No primeiro, as equipes médicas já solicitaram o recredenciamento (que tem de ser feito a cada dois anos), a documentação foi para o órgão competente em Brasília e só falta a publicação no Diário Oficial da União. Quanto à Unimed, Gyanna Liz afirmou que “estamos esperando que eles solicitem o recredenciamento”. A assessoria de imprensa da unidade de saúde, por sua vez, afirmou que o hospital continua autorizado a realizar os transplantes, que não estão acontecendo por problemas burocráticos entre a equipe médica e a Secretaria de Estado da Saúde (SES).

Em se tratando dos serviços ambulatoriais de acompanhamento, Gyanna destacou que, conforme a lei, as unidades de saúde que realizam o procedimentos são obrigadas a dispor de toda a estrutura necessária para assistir ao paciente. “O espaço na Central de Transplantes, que está desativado, continua com toda a estrutura. Só não está funcionando porque a equipe médica decidiu não mais atender lá”, completou. (CA)

 

Unidades de saúde precisam de médicos

Um dos motivos que ‘explicam’ a falta de especialista em nefrologia na Paraíba e em todo o Brasil é o desinteresse dos recém-formados pela área. Foi o que apontou Joaquim Paiva Martins, diretor de Arte e Cultura do Sociedade Brasileira de Nefrologia– Seccional Paraíba (SBN). Ele enfatizou que a especialidade não tem sido muito atrativa para os médicos porque “a única maneira que se tem de ganhar dinheiro na área é oferecendo o serviço de hemodiálise, que é caríssimo para montar”. Uma única máquina chega a custar de R$ 40 mil a R$ 50 mil.

Além disso, o médico afirma que para se formar nefrologista é preciso bastante preparo: seis anos de graduação, mais residência, curso de especialização e, de preferência, doutorado. “Isso soma uns dez anos de estudos para ter a formação adequada”, comenta Joaquim, que possui uma clínica privada na capital e também atende no hospital particular São Vicente de Paula.

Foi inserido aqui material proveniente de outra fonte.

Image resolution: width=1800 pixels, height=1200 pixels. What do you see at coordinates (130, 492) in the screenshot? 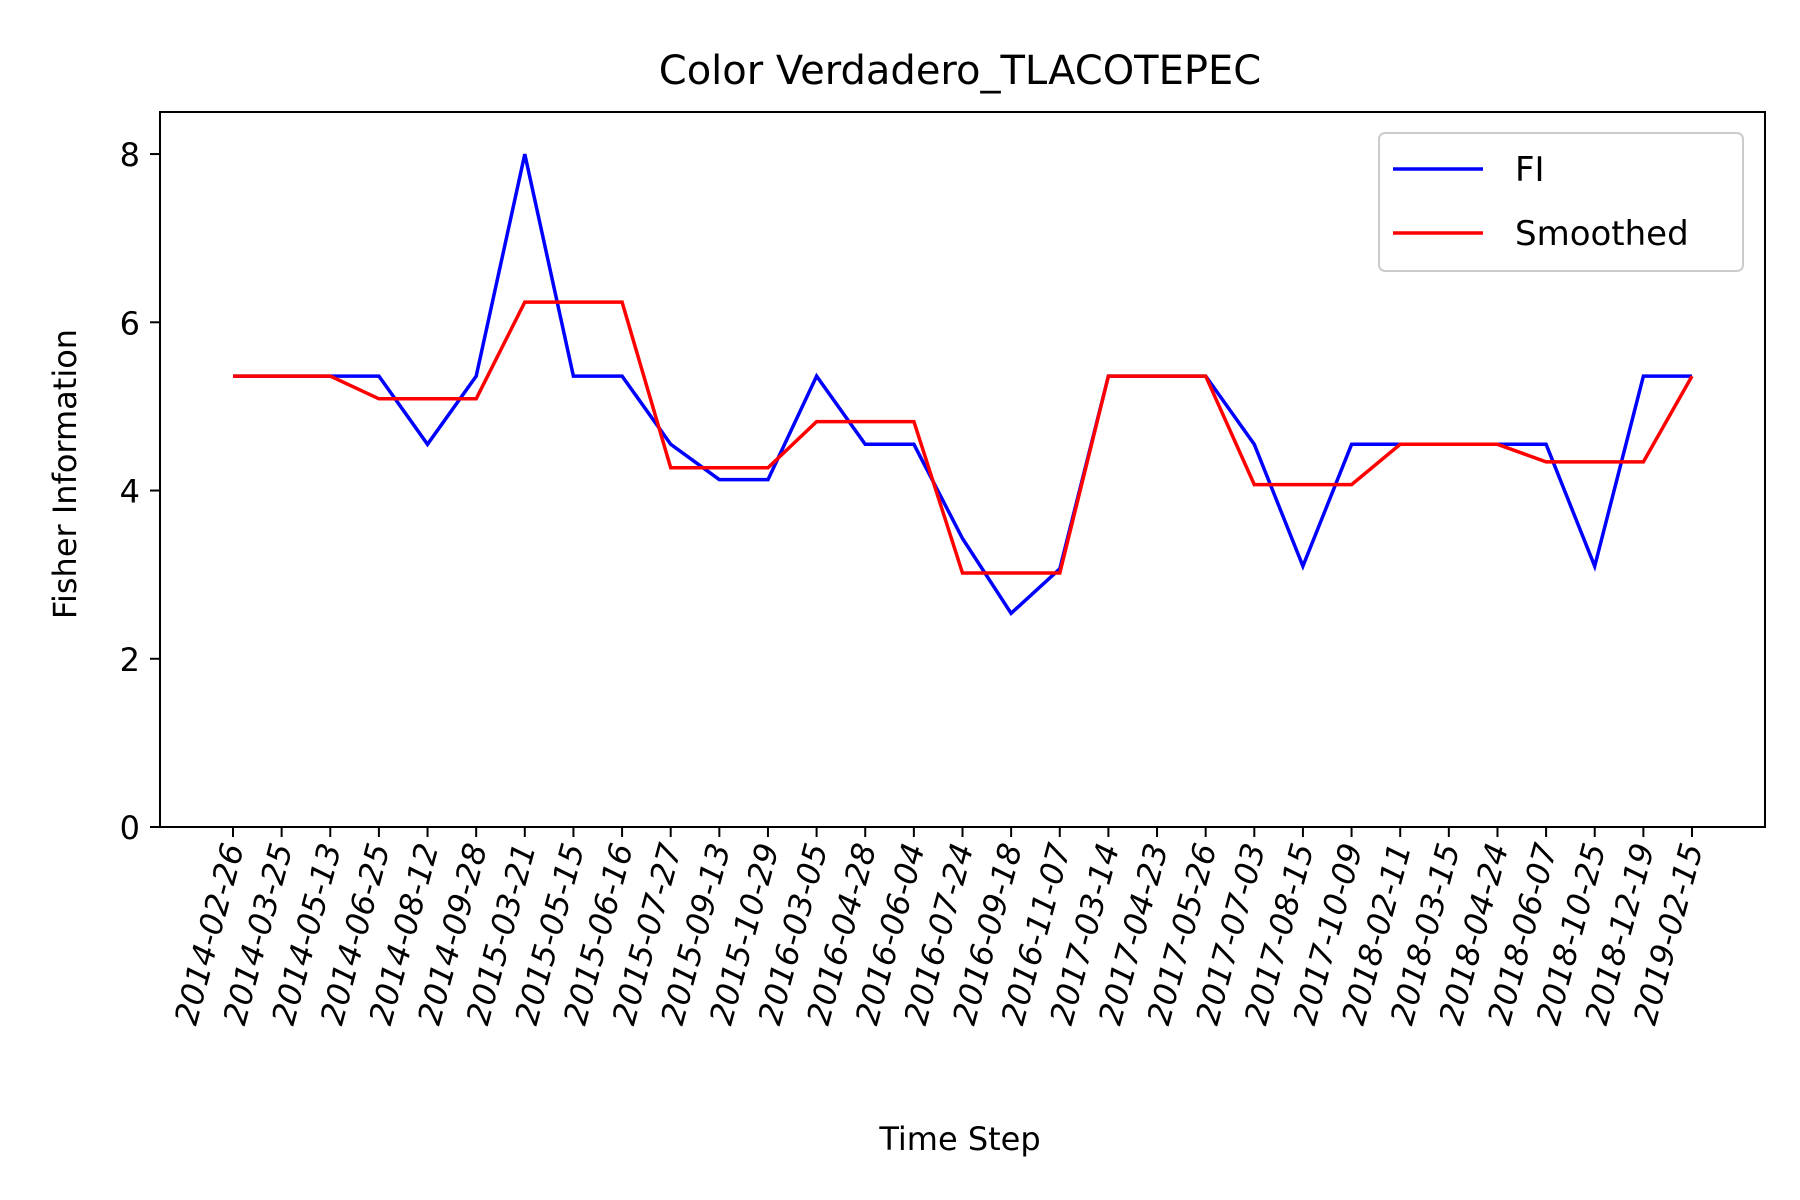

“Na unidade nós estamos precisando de pelo menos mais quatro especialistas para atender à demanda”, comenta. Conforme Joaquim, somente no São Vicente há 300 pacientes renais crônicos, 90% deles atendidos pelo Sistema Único de Saúde. “O volume é grande, pois nós atendemos quase todo o Estado. Há necessidade de nefrologistas é real. A residência só existe no Sul do país, mas a procura diminuiu muito”, revela.